What is important here is not just that the situation gets rectified so that the protagonist can get the girl, find the cure, or see that tallest building in the world safely built, but that it is the action of the protagonist, not some random event or the action of someone else, that saves the day.

Sometimes in fiction, just as in real life, the ending is not a happy one even though the story is not technically a tragedy. Readers can be okay with this if the protagonist is okay with it. In other words, if the protagonist is emotionally satisfied at the end of the story even though he failed to meet his literal story goal (or does but dies in doing so), the reader should feel emotionally satisfied as well.

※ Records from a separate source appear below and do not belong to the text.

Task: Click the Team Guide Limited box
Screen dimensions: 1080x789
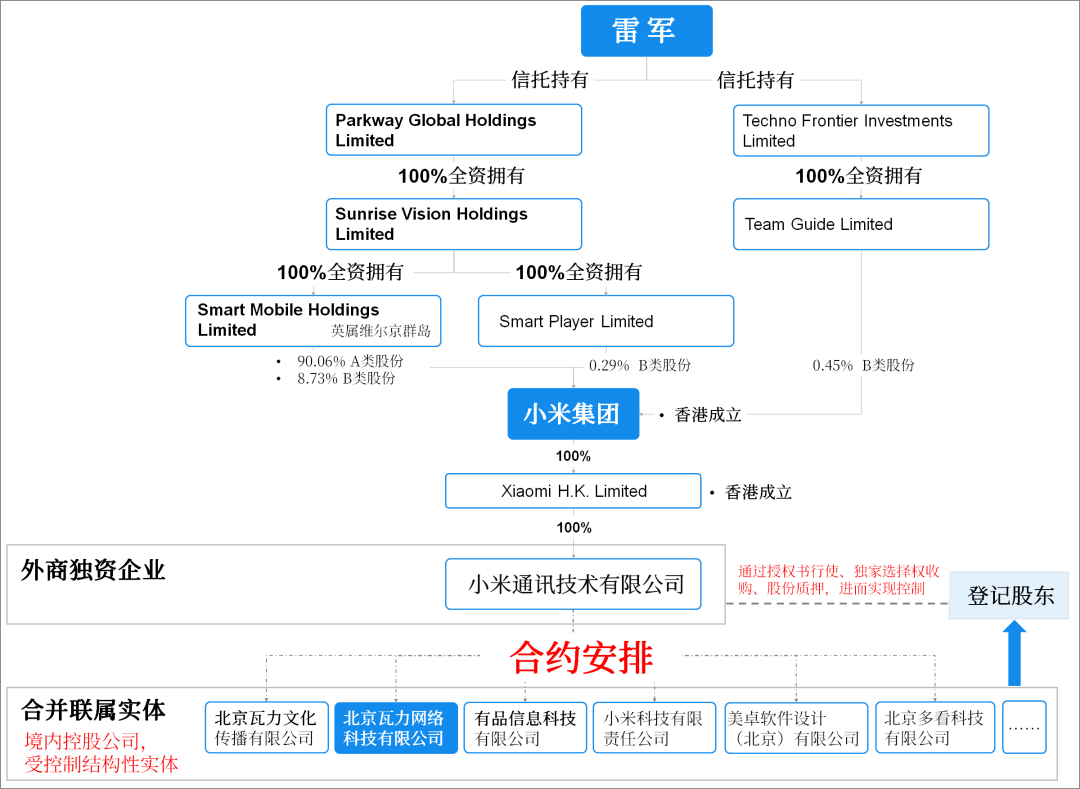Action: click(x=860, y=224)
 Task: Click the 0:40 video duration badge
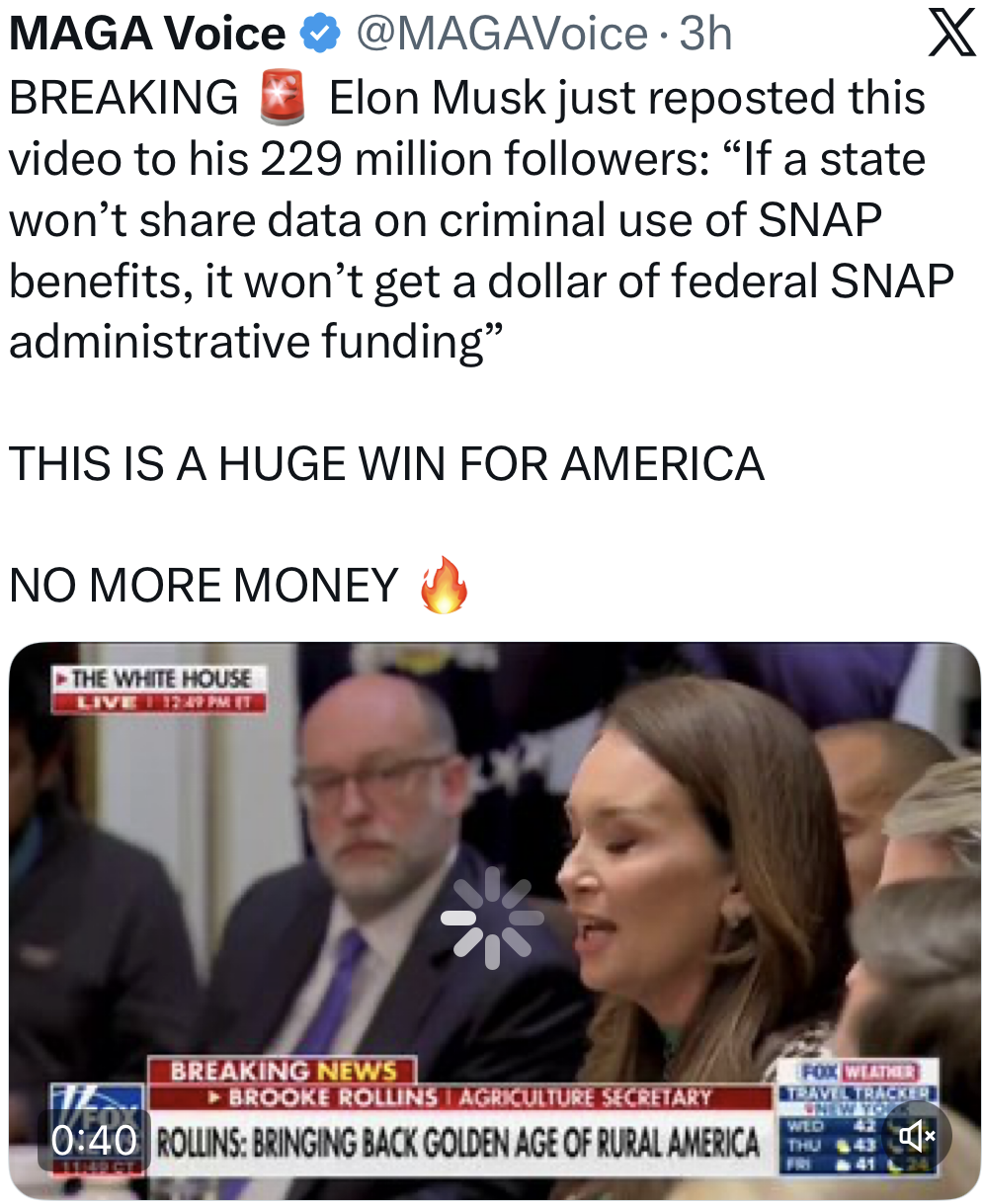(94, 1141)
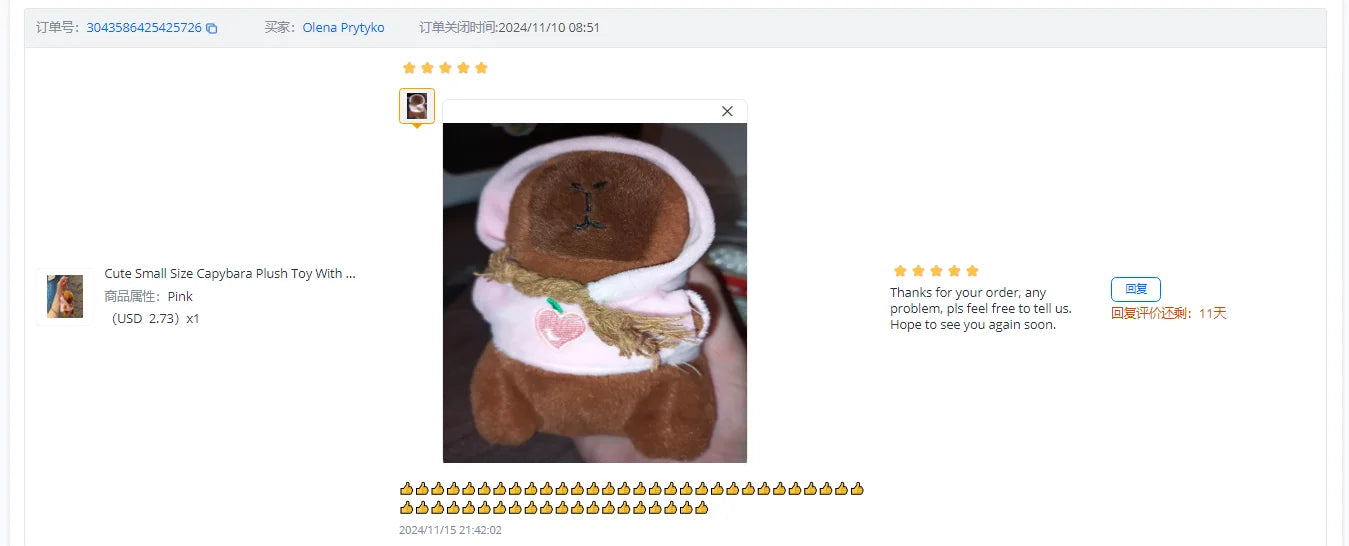
Task: Click the 回复评价还剩 11天 notice
Action: [1168, 313]
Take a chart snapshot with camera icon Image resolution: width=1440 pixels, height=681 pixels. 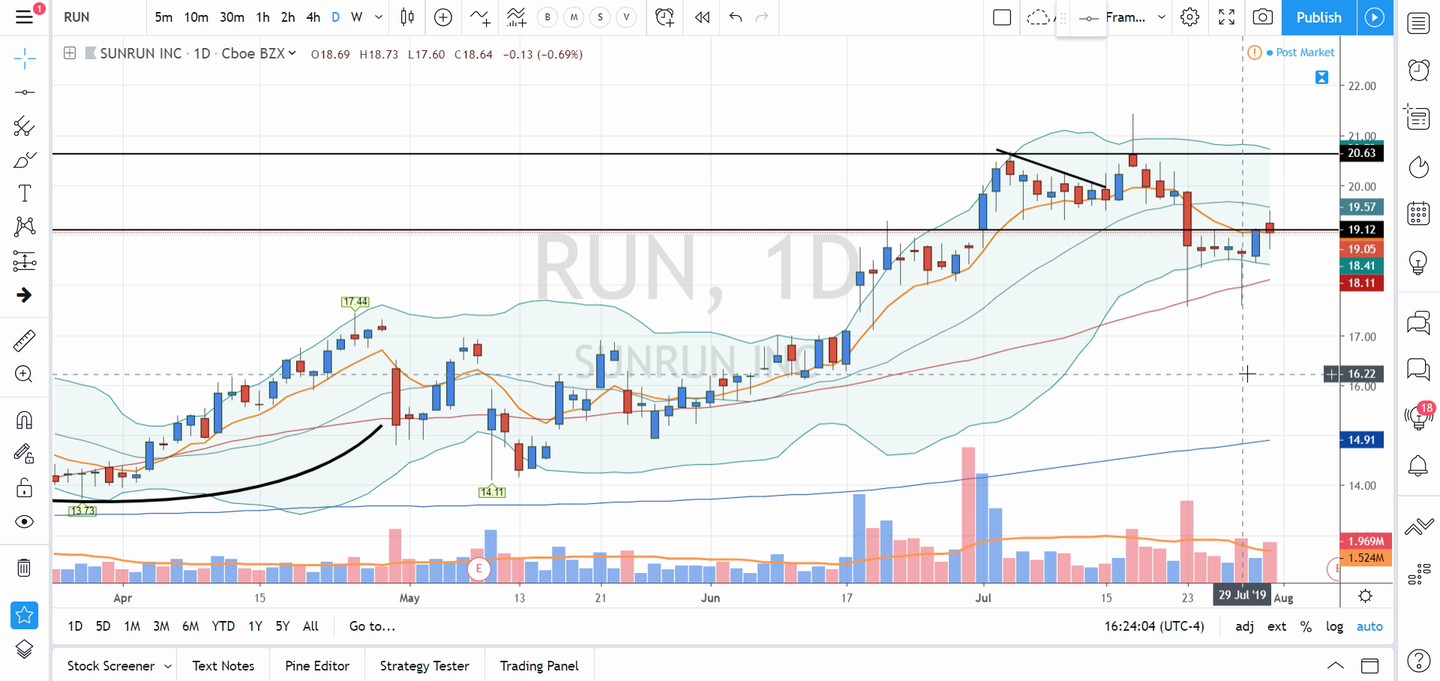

If the boy really loves the girl next door, proving her other suitor to be a criminal and getting him arrested so as to save the girl from harm may be enough for him. And even though someone else gets credit for the protagonist’s contributions to that elusive cure for cancer, if the life of his twin is saved, the protagonist will be emotionally satisfied. As for that tall, tall building, even if it can’t be built, the architect can become emotionally satisfied by coming up with a better and less expensive way of building that can help safely house many people.

In a BookBaby blog titled “Narrative Structure, Part 1: What It Is & How to Use It,” developmental editor Scott McCormick says that lack of structure is the “number one problem” he sees in manuscripts.

“These books feel like they are meandering,” he says, “rather than driving towards a destination.”

Before you begin your first draft, figure out what your protagonist’s “final destination” will be, and then drive your character straight there — up hills, around trees, and through puddles if you must, but without any unnecessary side trips.

The following books may be helpful to you in setting up the framework, or “bones,” of your book:

Save the Cat!: The Last Book On Screenwriting That You’ll Ever Need, by Blake Snyder. Although this book is specifically aimed at screenwriting, I find it to be quite relevant to fiction writing as well.

Save the Cat! Writes a Novelbased on Blake Snyder’s  book, is by Jessica Brody and addresses the issue for fiction writers.

Structuring Your Novel: Essential Keys for Writing an Outstanding Story, by K.M. Weiland.

Happy reading, happy writing, and Happy Halloween!